Configuring Compute Service Groups

Configuring Compute Service Groups To effectively manage and utilize compute nodes, the Compute service must know their statuses. For example, when a user launches a new VM, the Compute scheduler should send the request to a live node (with enough capacity too, of course). From the Grizzly release and later, the Compute service queries the ServiceGroup API to get the node liveness information. When a compute worker (running the nova-compute daemon) starts, it calls the join API to join the compute group, so that every service that is interested in the information (for example, the scheduler) can query the group membership or the status of a particular node. Internally, the ServiceGroup client driver automatically updates the compute worker status. The following drivers are implemented: database and ZooKeeper. Further drivers are in review or development, such as memcache.

Database ServiceGroup driver Compute uses the database driver, which is the default driver, to track node liveness. In a compute worker, this driver periodically sends a db update command to the database, saying I'm OK with a timestamp. A pre-defined timeout (service_down_time) determines if a node is dead. The driver has limitations, which may or may not be an issue for you, depending on your setup. The more compute worker nodes that you have, the more pressure you put on the database. By default, the timeout is 60 seconds so it might take some time to detect node failures. You could reduce the timeout value, but you must also make the DB update more frequently, which again increases the DB workload. Fundamentally, the data that describes whether the node is alive is "transient" — After a few seconds, this data is obsolete. Other data in the database is persistent, such as the entries that describe who owns which VMs. However, because this data is stored in the same database, is treated the same way. The ServiceGroup abstraction aims to treat them separately.

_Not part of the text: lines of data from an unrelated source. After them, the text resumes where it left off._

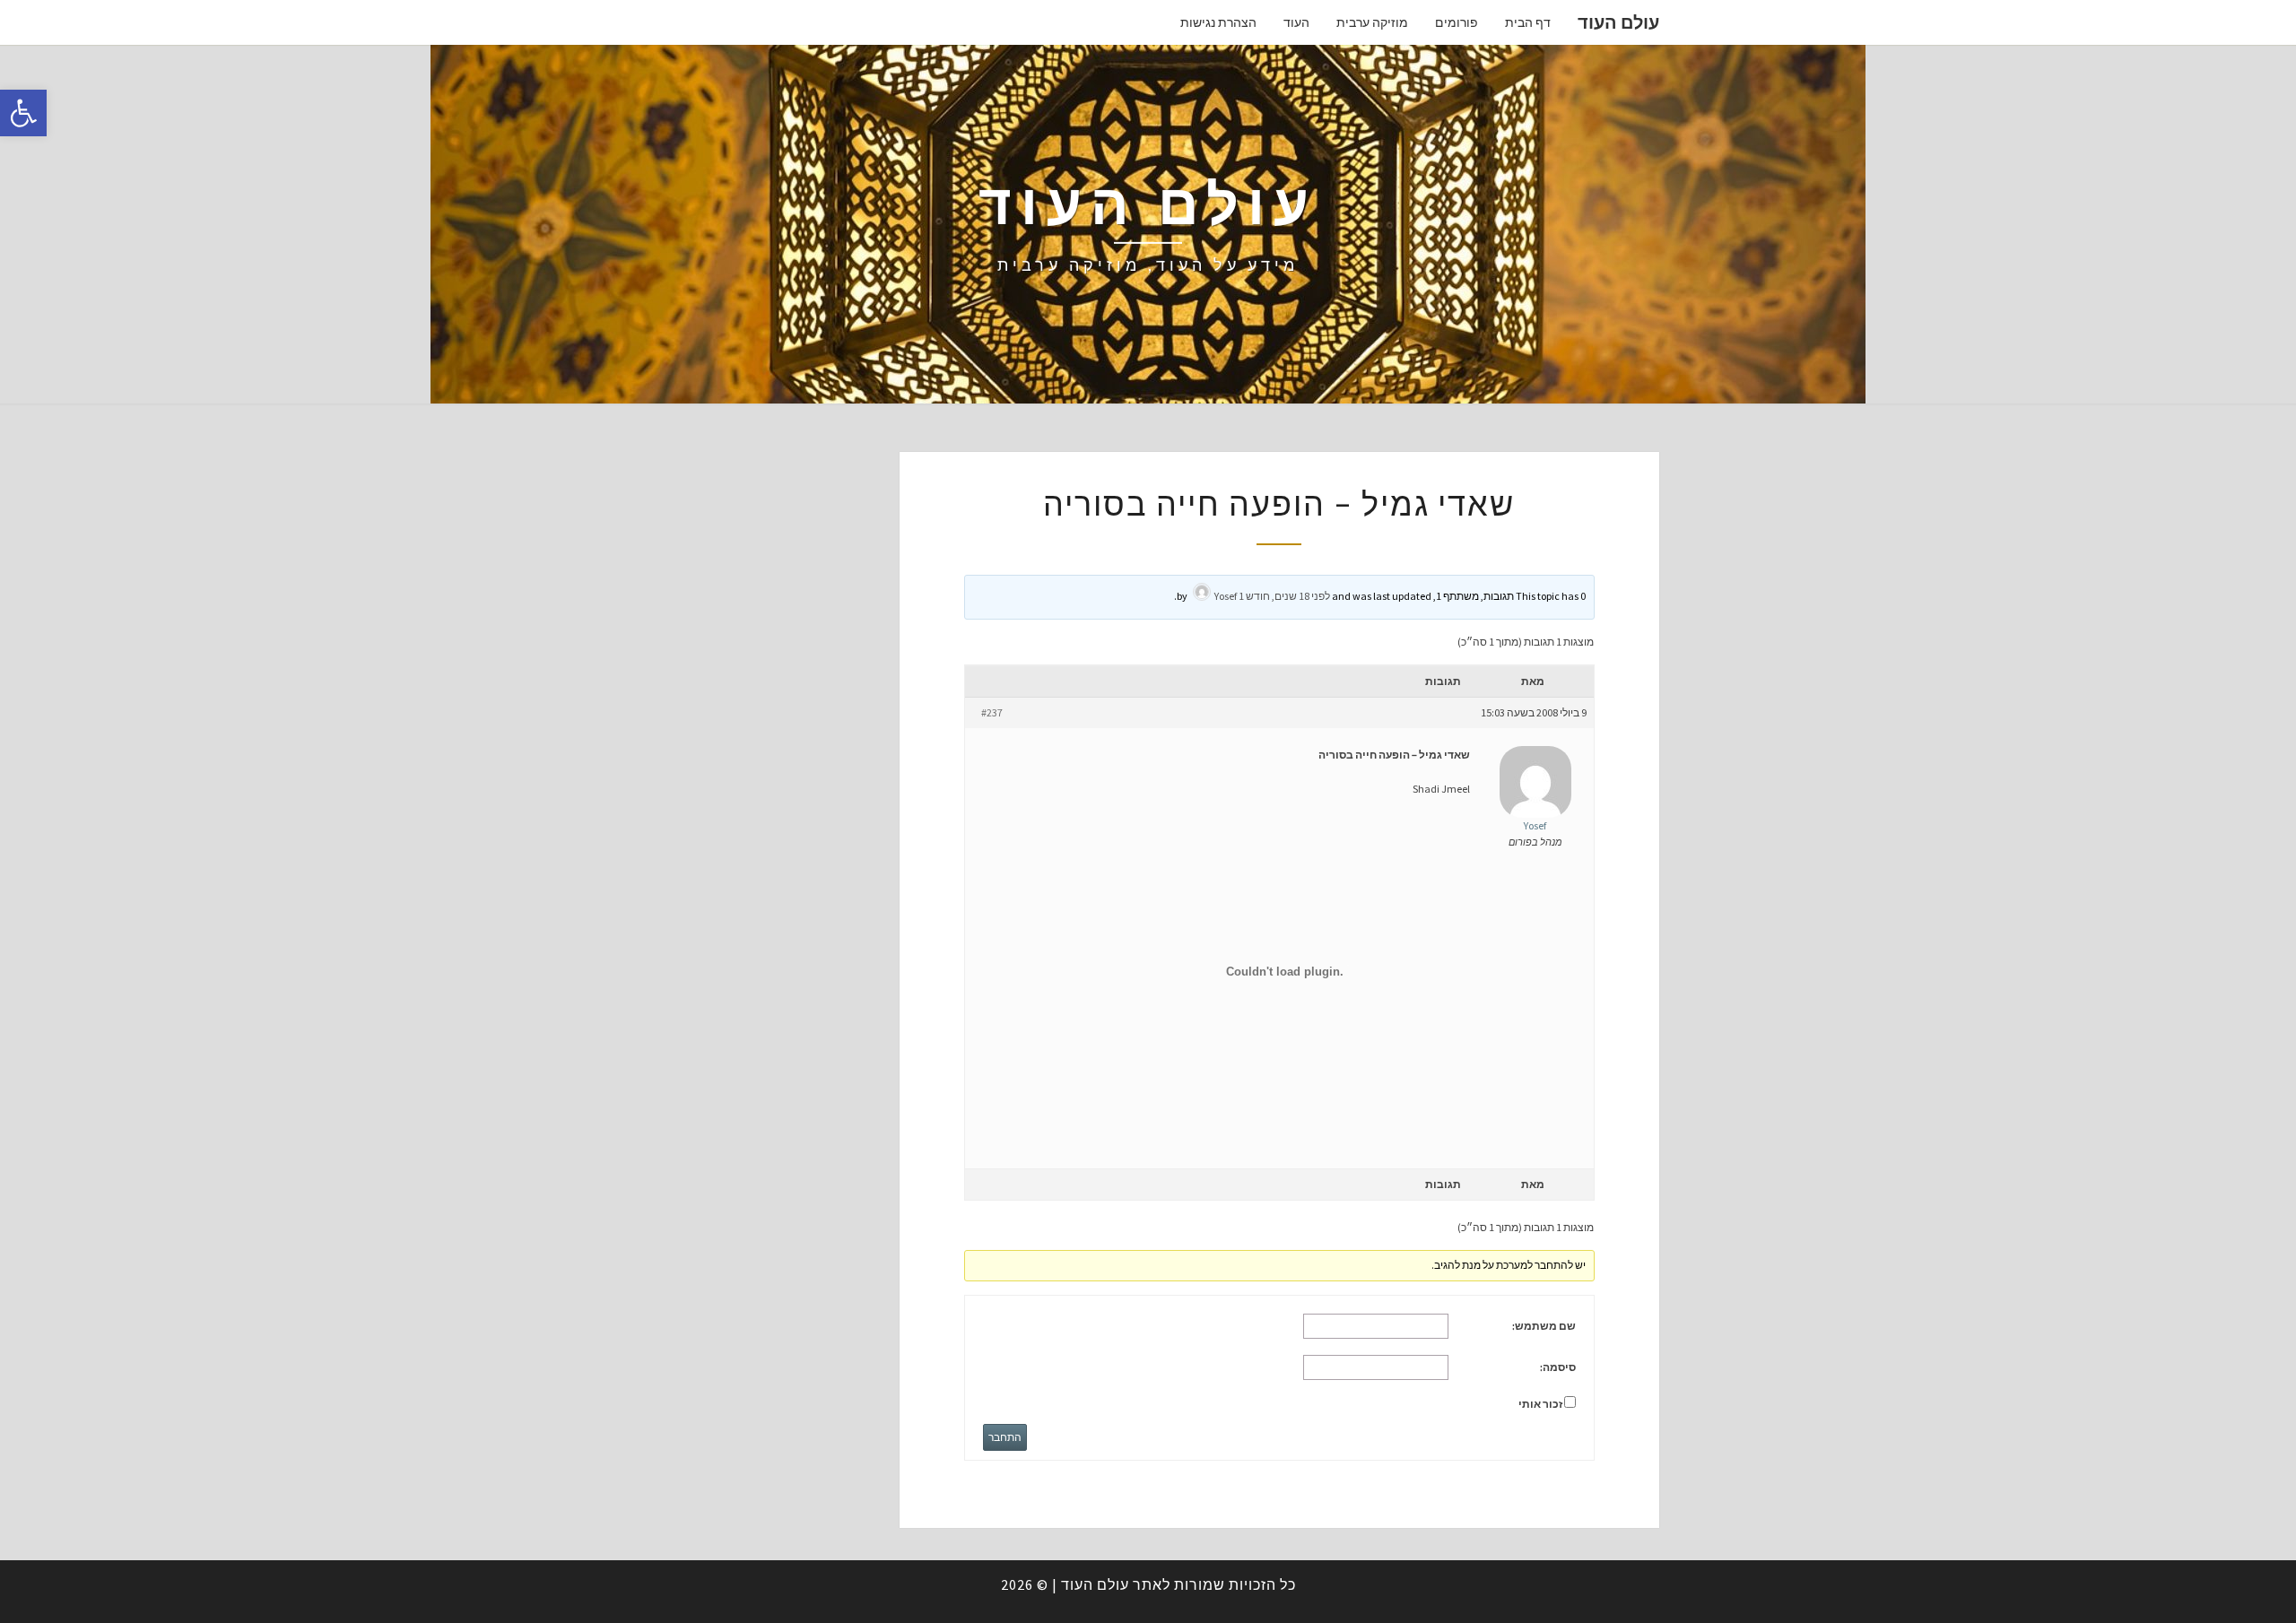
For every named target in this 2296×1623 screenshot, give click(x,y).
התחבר (1005, 1437)
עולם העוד (1618, 22)
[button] (23, 113)
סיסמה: (1558, 1367)
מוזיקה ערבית (1372, 22)
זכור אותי (1540, 1403)
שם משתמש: (1544, 1325)
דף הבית (1528, 22)
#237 (992, 712)
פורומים (1456, 22)
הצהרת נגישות (1218, 22)
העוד (1296, 22)
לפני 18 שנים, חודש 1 (1284, 596)
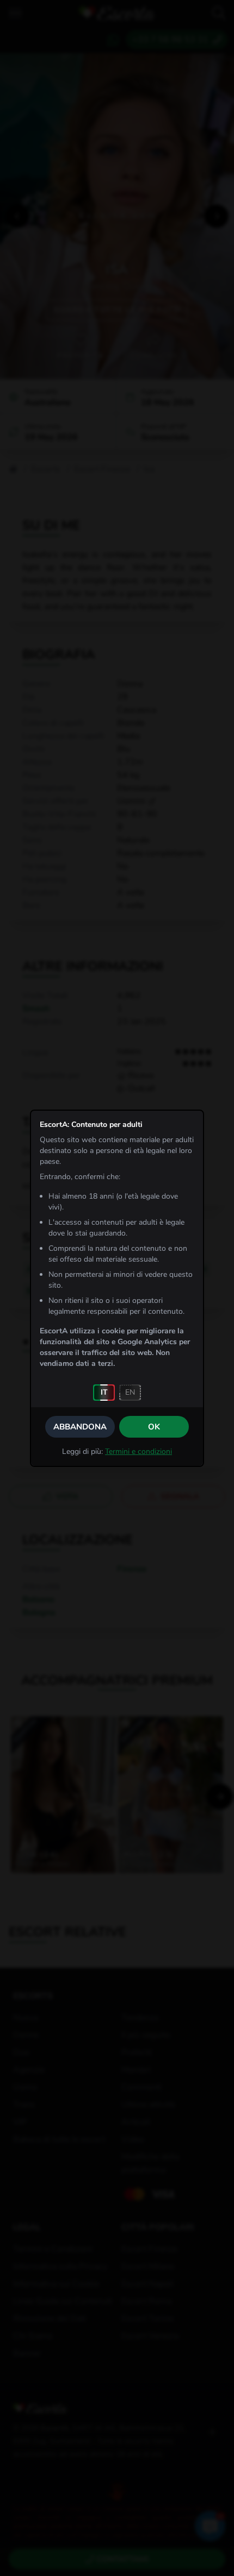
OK (154, 1426)
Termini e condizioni (138, 1451)
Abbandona (80, 1426)
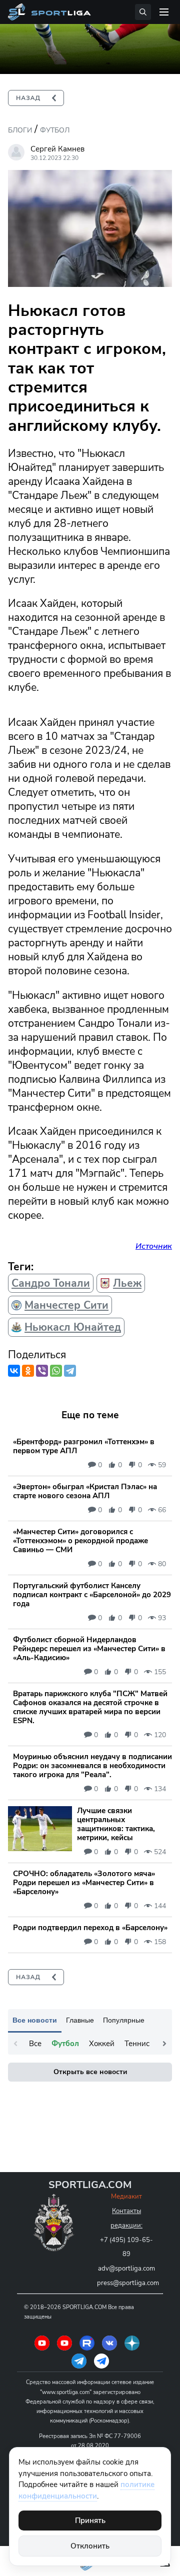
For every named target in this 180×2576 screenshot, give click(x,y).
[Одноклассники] (28, 1371)
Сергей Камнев (57, 149)
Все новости (34, 2020)
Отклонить (90, 2546)
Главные (80, 2020)
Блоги (20, 130)
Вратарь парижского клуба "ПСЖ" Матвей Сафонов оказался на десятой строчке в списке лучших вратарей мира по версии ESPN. (90, 1707)
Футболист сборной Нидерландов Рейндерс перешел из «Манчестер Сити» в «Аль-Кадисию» (89, 1649)
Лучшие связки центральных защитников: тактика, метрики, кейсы (116, 1824)
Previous (15, 2044)
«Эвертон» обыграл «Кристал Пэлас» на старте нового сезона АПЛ (85, 1491)
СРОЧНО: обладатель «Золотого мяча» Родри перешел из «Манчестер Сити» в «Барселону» (84, 1883)
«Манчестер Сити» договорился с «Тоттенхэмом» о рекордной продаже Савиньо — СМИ (80, 1541)
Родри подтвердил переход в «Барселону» (90, 1928)
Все (35, 2044)
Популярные (123, 2020)
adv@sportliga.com (126, 2268)
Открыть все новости (90, 2072)
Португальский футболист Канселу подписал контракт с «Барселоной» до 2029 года (92, 1595)
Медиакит (126, 2196)
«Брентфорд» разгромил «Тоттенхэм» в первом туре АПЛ (83, 1446)
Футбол (55, 130)
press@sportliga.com (128, 2283)
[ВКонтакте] (14, 1371)
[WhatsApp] (56, 1371)
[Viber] (42, 1371)
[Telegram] (70, 1371)
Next (164, 2044)
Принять (90, 2521)
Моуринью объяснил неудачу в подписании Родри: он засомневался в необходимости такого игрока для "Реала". (92, 1766)
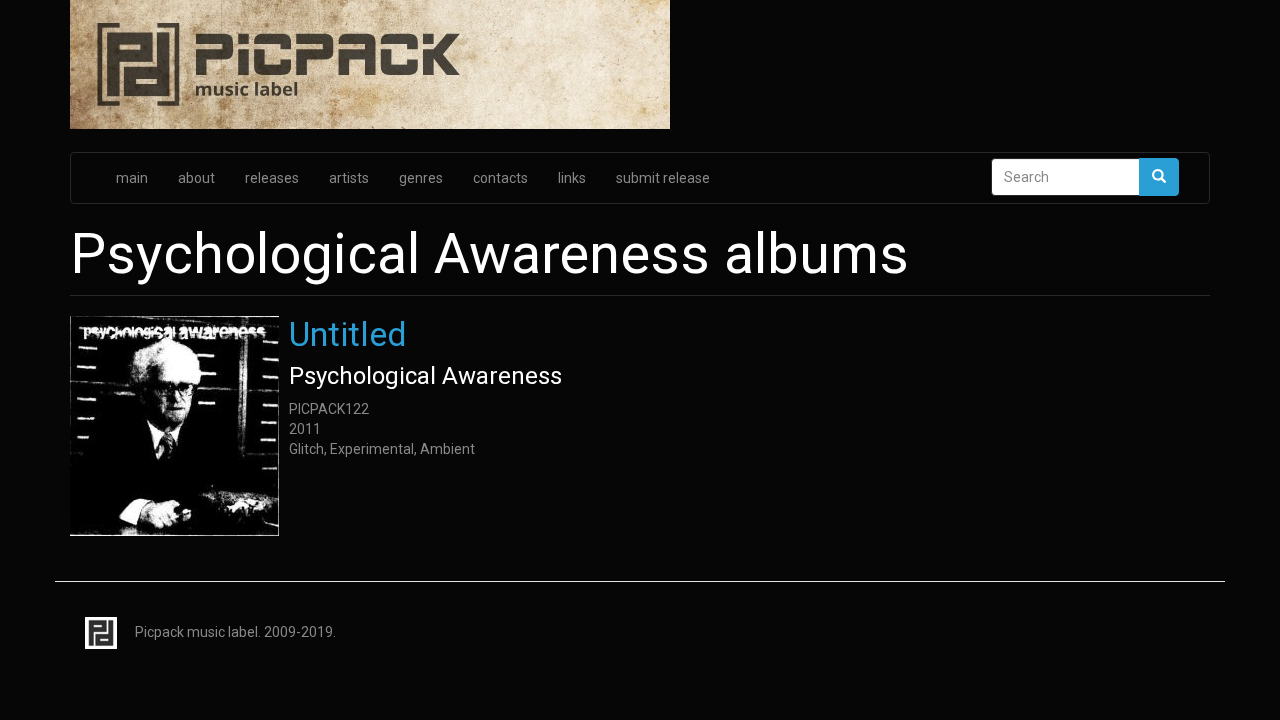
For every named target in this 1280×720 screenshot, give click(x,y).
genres (421, 178)
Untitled (348, 334)
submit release (663, 178)
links (572, 178)
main (132, 178)
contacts (500, 178)
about (196, 178)
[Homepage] (640, 66)
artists (349, 178)
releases (272, 178)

ZooKeeper ServiceGroup driver The ZooKeeper ServiceGroup driver works by using ZooKeeper ephemeral nodes. ZooKeeper, in contrast to databases, is a distributed system. Its load is divided among several servers. At a compute worker node, after establishing a ZooKeeper session, it creates an ephemeral znode in the group directory. Ephemeral znodes have the same lifespan as the session. If the worker node or the nova-compute daemon crashes, or a network partition is in place between the worker and the ZooKeeper server quorums, the ephemeral znodes are removed automatically. The driver gets the group membership by running the ls command in the group directory. To use the ZooKeeper driver, you must install ZooKeeper servers and client libraries. Setting up ZooKeeper servers is outside the scope of this article. For the rest of the article, assume these servers are installed, and their addresses and ports are 192.168.2.1:2181, 192.168.2.2:2181, 192.168.2.3:2181. To use ZooKeeper, you must install client-side Python libraries on every nova node: python-zookeeper – the official Zookeeper Python binding and evzookeeper – the library to make the binding work with the eventlet threading model. The relevant configuration snippet in the /etc/nova/nova.conf file on every node is: servicegroup_driver="zk" [zookeeper] address="192.168.2.1:2181,192.168.2.2:2181,192.168.2.3:2181"